_Task goal_:
Each entry in the material below should be reproduced exactly.

_Data for this task_:
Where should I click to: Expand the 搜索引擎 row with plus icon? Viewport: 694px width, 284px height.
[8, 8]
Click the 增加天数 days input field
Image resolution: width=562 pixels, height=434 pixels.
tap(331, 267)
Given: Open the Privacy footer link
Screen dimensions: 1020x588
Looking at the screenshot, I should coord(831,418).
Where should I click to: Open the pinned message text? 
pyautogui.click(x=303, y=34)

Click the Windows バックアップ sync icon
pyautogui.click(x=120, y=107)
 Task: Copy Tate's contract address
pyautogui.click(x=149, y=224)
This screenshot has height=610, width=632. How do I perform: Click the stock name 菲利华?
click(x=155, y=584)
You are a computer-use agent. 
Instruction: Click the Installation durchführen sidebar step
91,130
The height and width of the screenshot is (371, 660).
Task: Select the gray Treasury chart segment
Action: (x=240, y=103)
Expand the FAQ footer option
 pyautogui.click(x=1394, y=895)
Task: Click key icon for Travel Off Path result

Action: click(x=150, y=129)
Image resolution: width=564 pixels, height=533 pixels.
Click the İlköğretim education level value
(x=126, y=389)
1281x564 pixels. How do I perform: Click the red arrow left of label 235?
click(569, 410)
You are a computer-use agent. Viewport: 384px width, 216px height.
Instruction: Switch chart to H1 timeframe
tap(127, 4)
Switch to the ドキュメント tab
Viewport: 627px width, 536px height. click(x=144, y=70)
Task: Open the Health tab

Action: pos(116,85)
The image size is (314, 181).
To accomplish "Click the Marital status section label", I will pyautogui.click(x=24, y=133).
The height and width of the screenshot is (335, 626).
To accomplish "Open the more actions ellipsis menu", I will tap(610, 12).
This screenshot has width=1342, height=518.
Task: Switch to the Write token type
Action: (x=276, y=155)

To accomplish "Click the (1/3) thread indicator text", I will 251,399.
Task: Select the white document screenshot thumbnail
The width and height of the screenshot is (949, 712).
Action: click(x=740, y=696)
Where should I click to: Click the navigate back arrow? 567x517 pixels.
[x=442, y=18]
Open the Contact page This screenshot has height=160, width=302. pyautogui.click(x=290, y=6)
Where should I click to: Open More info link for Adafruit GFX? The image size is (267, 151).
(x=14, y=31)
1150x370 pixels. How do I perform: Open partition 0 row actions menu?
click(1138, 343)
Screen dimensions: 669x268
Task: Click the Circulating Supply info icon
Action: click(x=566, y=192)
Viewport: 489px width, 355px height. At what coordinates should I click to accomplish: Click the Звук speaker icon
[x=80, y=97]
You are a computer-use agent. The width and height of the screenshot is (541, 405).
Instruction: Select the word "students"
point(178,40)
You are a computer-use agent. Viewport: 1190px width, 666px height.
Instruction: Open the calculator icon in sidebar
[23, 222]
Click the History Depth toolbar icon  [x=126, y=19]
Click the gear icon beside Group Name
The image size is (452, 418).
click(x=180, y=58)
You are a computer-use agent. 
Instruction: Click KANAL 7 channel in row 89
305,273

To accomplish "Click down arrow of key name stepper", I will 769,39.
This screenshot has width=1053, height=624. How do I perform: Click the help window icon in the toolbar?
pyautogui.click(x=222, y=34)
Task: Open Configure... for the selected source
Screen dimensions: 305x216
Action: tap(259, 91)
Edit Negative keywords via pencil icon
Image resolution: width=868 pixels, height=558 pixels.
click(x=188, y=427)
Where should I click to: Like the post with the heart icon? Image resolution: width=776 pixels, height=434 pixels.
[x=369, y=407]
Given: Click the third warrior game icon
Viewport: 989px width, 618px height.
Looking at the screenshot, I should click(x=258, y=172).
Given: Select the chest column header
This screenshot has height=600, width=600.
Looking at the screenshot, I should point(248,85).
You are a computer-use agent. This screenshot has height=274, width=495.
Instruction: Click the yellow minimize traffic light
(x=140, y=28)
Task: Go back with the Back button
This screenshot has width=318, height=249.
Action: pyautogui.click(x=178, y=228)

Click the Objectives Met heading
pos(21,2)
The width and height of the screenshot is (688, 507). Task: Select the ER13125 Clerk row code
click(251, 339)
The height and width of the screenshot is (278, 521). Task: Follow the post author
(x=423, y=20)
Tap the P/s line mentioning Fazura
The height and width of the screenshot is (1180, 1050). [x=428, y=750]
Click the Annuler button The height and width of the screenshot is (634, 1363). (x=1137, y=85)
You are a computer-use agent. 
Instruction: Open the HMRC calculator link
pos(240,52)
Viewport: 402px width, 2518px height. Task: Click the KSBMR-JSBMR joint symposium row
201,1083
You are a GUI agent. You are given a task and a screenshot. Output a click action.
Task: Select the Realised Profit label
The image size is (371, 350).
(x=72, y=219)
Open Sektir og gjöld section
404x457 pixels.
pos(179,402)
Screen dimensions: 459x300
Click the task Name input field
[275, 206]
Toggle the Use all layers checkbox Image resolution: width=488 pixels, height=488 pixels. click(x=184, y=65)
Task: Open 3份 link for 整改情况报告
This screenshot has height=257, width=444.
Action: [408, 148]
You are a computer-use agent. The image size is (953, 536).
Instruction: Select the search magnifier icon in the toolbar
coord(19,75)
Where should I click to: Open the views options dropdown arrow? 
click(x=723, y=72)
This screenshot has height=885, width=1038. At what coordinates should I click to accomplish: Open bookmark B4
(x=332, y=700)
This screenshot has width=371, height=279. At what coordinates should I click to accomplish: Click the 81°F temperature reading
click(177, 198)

_Task response_:
Where should I click to: Expand the 搜索引擎 row with plus icon? Viewport: 694px width, 284px height.
[8, 8]
Click the 增加天数 days input field
Image resolution: width=562 pixels, height=434 pixels.
tap(331, 267)
Given: Open the Privacy footer link
Screen dimensions: 1020x588
Looking at the screenshot, I should coord(831,418).
Where should I click to: Open the pinned message text? 
pyautogui.click(x=303, y=34)

Click the Windows バックアップ sync icon
pyautogui.click(x=120, y=107)
 Task: Copy Tate's contract address
pyautogui.click(x=149, y=224)
This screenshot has height=610, width=632. How do I perform: Click the stock name 菲利华?
click(x=155, y=584)
You are a computer-use agent. 
Instruction: Click the Installation durchführen sidebar step
91,130
The height and width of the screenshot is (371, 660).
Task: Select the gray Treasury chart segment
Action: (x=240, y=103)
Expand the FAQ footer option
 pyautogui.click(x=1394, y=895)
Task: Click key icon for Travel Off Path result

Action: click(x=150, y=129)
Image resolution: width=564 pixels, height=533 pixels.
Click the İlköğretim education level value
(x=126, y=389)
1281x564 pixels. How do I perform: Click the red arrow left of label 235?
click(569, 410)
You are a computer-use agent. Viewport: 384px width, 216px height.
Instruction: Switch chart to H1 timeframe
tap(127, 4)
Switch to the ドキュメント tab
Viewport: 627px width, 536px height. click(x=144, y=70)
Task: Open the Health tab

Action: pos(116,85)
The image size is (314, 181).
To accomplish "Click the Marital status section label", I will pyautogui.click(x=24, y=133).
The height and width of the screenshot is (335, 626).
To accomplish "Open the more actions ellipsis menu", I will tap(610, 12).
This screenshot has width=1342, height=518.
Task: Switch to the Write token type
Action: (x=276, y=155)

To accomplish "Click the (1/3) thread indicator text", I will 251,399.
Task: Select the white document screenshot thumbnail
The width and height of the screenshot is (949, 712).
Action: click(x=740, y=696)
Where should I click to: Click the navigate back arrow? 567x517 pixels.
[x=442, y=18]
Open the Contact page This screenshot has height=160, width=302. pyautogui.click(x=290, y=6)
Where should I click to: Open More info link for Adafruit GFX? The image size is (267, 151).
(x=14, y=31)
1150x370 pixels. How do I perform: Open partition 0 row actions menu?
click(1138, 343)
Screen dimensions: 669x268
Task: Click the Circulating Supply info icon
Action: click(x=566, y=192)
Viewport: 489px width, 355px height. At what coordinates should I click to accomplish: Click the Звук speaker icon
[x=80, y=97]
You are a computer-use agent. The width and height of the screenshot is (541, 405).
Instruction: Select the word "students"
point(178,40)
You are a computer-use agent. Viewport: 1190px width, 666px height.
Instruction: Open the calculator icon in sidebar
[23, 222]
Click the History Depth toolbar icon  [x=126, y=19]
Click the gear icon beside Group Name
The image size is (452, 418).
click(x=180, y=58)
You are a computer-use agent. 
Instruction: Click KANAL 7 channel in row 89
305,273

To accomplish "Click down arrow of key name stepper", I will 769,39.
This screenshot has width=1053, height=624. How do I perform: Click the help window icon in the toolbar?
pyautogui.click(x=222, y=34)
Task: Open Configure... for the selected source
Screen dimensions: 305x216
Action: tap(259, 91)
Edit Negative keywords via pencil icon
Image resolution: width=868 pixels, height=558 pixels.
click(x=188, y=427)
Where should I click to: Like the post with the heart icon? Image resolution: width=776 pixels, height=434 pixels.
[x=369, y=407]
Given: Click the third warrior game icon
Viewport: 989px width, 618px height.
Looking at the screenshot, I should click(x=258, y=172).
Given: Select the chest column header
This screenshot has height=600, width=600.
Looking at the screenshot, I should point(248,85).
You are a computer-use agent. This screenshot has height=274, width=495.
Instruction: Click the yellow minimize traffic light
(x=140, y=28)
Task: Go back with the Back button
This screenshot has width=318, height=249.
Action: pyautogui.click(x=178, y=228)

Click the Objectives Met heading
pos(21,2)
The width and height of the screenshot is (688, 507). Task: Select the ER13125 Clerk row code
click(251, 339)
The height and width of the screenshot is (278, 521). Task: Follow the post author
(x=423, y=20)
Tap the P/s line mentioning Fazura
The height and width of the screenshot is (1180, 1050). [x=428, y=750]
Click the Annuler button The height and width of the screenshot is (634, 1363). (x=1137, y=85)
You are a computer-use agent. 
Instruction: Open the HMRC calculator link
pos(240,52)
Viewport: 402px width, 2518px height. Task: Click the KSBMR-JSBMR joint symposium row
201,1083
You are a GUI agent. You are given a task and a screenshot. Output a click action.
Task: Select the Realised Profit label
The image size is (371, 350).
(x=72, y=219)
Open Sektir og gjöld section
404x457 pixels.
pos(179,402)
Screen dimensions: 459x300
Click the task Name input field
[275, 206]
Toggle the Use all layers checkbox Image resolution: width=488 pixels, height=488 pixels. click(x=184, y=65)
Task: Open 3份 link for 整改情况报告
This screenshot has height=257, width=444.
Action: [408, 148]
You are a computer-use agent. The image size is (953, 536).
Instruction: Select the search magnifier icon in the toolbar
coord(19,75)
Where should I click to: Open the views options dropdown arrow? 
click(x=723, y=72)
This screenshot has height=885, width=1038. At what coordinates should I click to accomplish: Open bookmark B4
(x=332, y=700)
This screenshot has width=371, height=279. At what coordinates should I click to accomplish: Click the 81°F temperature reading
click(177, 198)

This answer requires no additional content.